Centralization of functions, workflow and data needed to improve visibility and risk profile

  • Bethesda, MD
  • April 10, 2017

Organizations are asking for more centralized visibility and workflow across the prevention, detection and response functions, according to results of a new survey to be released by SANS Institute on April 20, 2017.

Survey results confirm what those in the field have known for a long time: There is a lack of centralization of information and visibility that affects organizational security. Shortages in reporting capabilities, either because of limitations in automation or centralization, are cited by 91% of the survey respondents. In addition, 87% report lack of visibility in risk posture, and 84% lack visibility into live threats under investigation.

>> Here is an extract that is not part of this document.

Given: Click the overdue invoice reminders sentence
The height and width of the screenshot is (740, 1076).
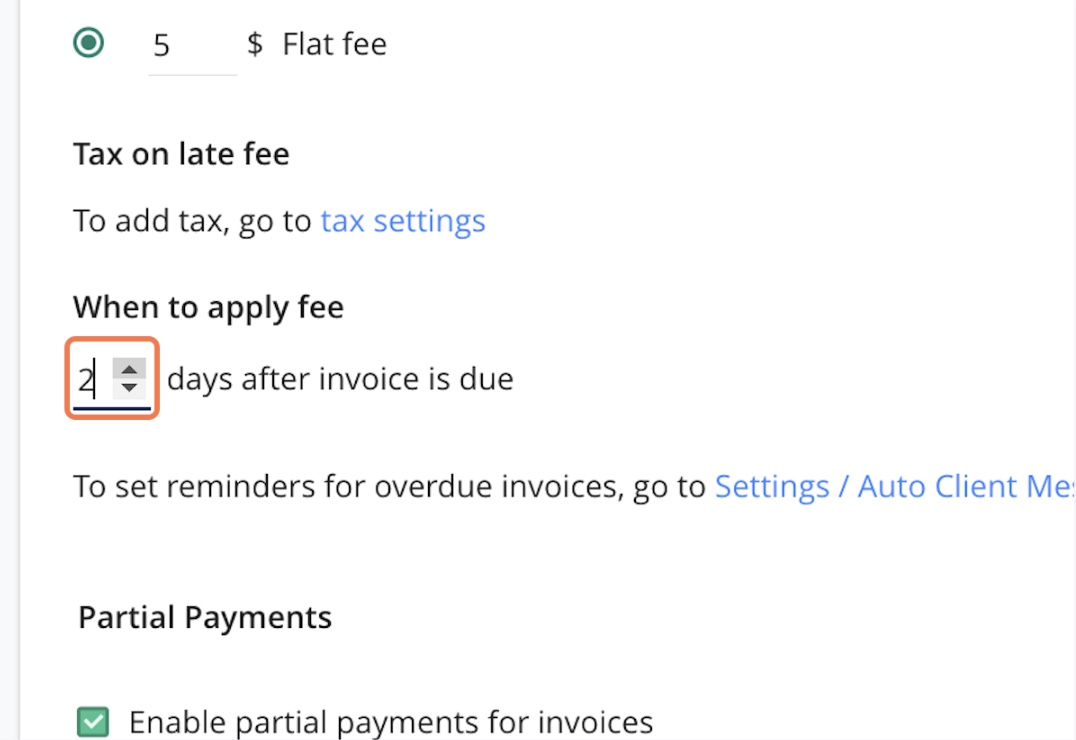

Despite low rates of integration, the value of pooling security resources and functions is not lost on these respondents. In this survey, 63% of respondents see great value in integrating prevention, detection, response and remediation to improve visibility and accuracy and to reduce time investment, while 23% see at least some value.

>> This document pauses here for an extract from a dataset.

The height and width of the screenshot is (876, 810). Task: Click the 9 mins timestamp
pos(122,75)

"Although there is no obvious best practice, it seems clear that optimized security affects the entire organization and cannot be accomplished by multiple separate groups that don't interact with each other," says G.W. Ray Davidson, SANS Analyst and author of the survey results paper. "Organizations need to move toward a more unified security strategy that leverages centralized data through a documented system and shared knowledge and processes across teams and tools."

Full results of the survey will be shared during an April 20 webcast at 1 PM EDT, sponsored by ThreatConnect and hosted by SANS. Register to attend the webcast at www.sans.org/webcasts/102532

Those who register for the webcast will also receive access to the published results paper developed by SANS Analyst and security expert, G.W. Ray Davidson.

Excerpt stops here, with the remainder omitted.